**What needs to be done:**
Compute how many lines in the records below contain the string "every" and give that number without other output.

**Data under study:**

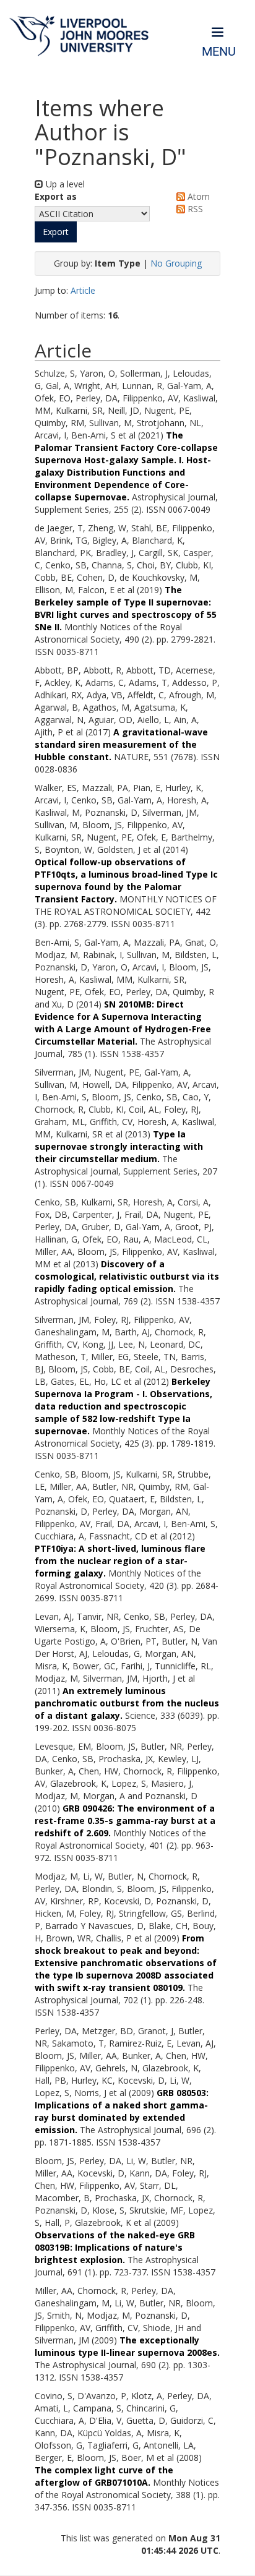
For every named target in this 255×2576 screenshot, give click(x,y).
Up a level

--

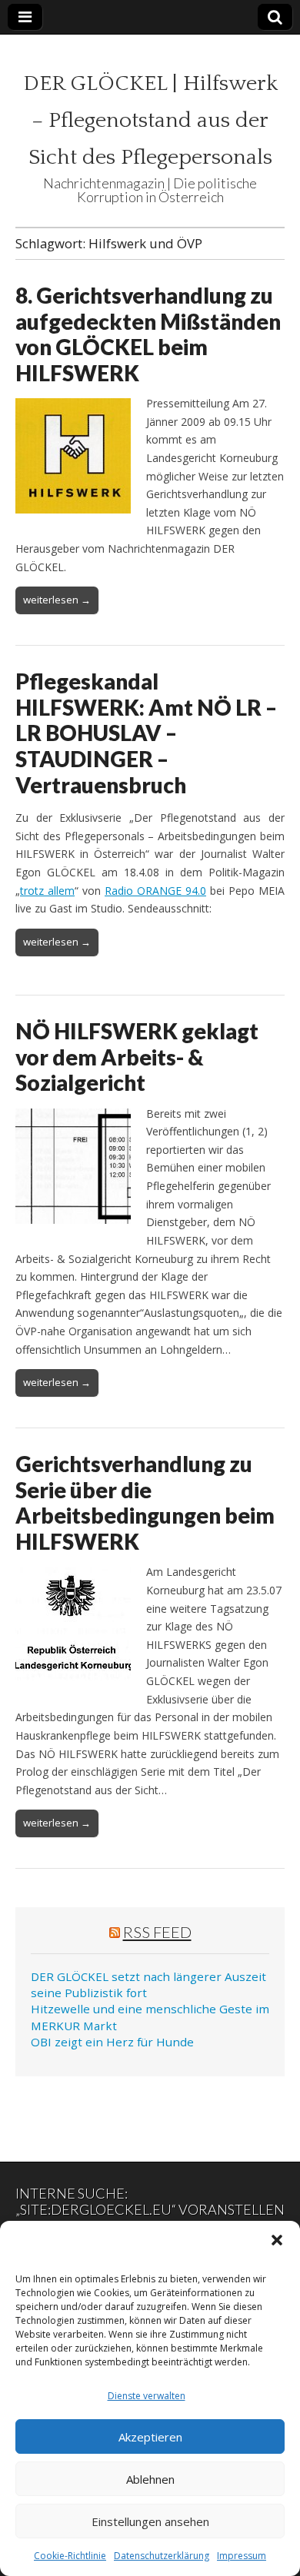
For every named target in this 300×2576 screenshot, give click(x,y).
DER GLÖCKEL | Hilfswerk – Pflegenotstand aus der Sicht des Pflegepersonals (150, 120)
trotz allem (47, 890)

**Answer box:**
2